JOHANNESBURG
In response to what WFP described as “one of the worst natural disasters on record” to hit Malawi, the UN agency announced on Friday that it would start emergency food distributions at the weekend to some 60,000 people stranded by torrential floods.
“Tens of thousands of people who have fled to higher and dryer ground have only managed to take enough food to sustain them for a few days,” Adama Diop-Faye, WFP Country Director for Malawi said in a statement. “The number of Malawians displaced by the floods pounding the region is growing every day and we are moving in food as quickly as possible to prevent a humanitarian disaster.”
WFP food assessment teams to the four most-affected districts of Nsanje and Chikwawa in the south, and Salima and Nkhotakota in central Malawi, reported that nearly 280,000 people have been negatively affected by the floods in one way or another in these four districts alone. Thirteen districts have been affected to some extent throughout the country.
While the Malawian government has been feeding flood victims through its Department of Disaster Preparedness Relief and Rehabilitation, its food stocks are running out, WFP said.

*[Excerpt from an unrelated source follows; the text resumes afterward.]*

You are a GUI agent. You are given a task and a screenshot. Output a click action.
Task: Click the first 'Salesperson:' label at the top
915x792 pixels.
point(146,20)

Malawi has appealed to the donor community for US $6.7 million in relief aid to assist 360,000 people countrywide.
WFP has stepped in at the request of the Malawian government by borrowing some 560 mt of food from other programs in country to feed the most needy 60,000 flood victims in Nsanje, Chikwawa and Salima districts, the statement said. “The WFP immediate relief assistance, worth some US $180,000, will feed families for some three to four weeks while an expanded emergency flood operation is being prepared for the medium-term,” it added.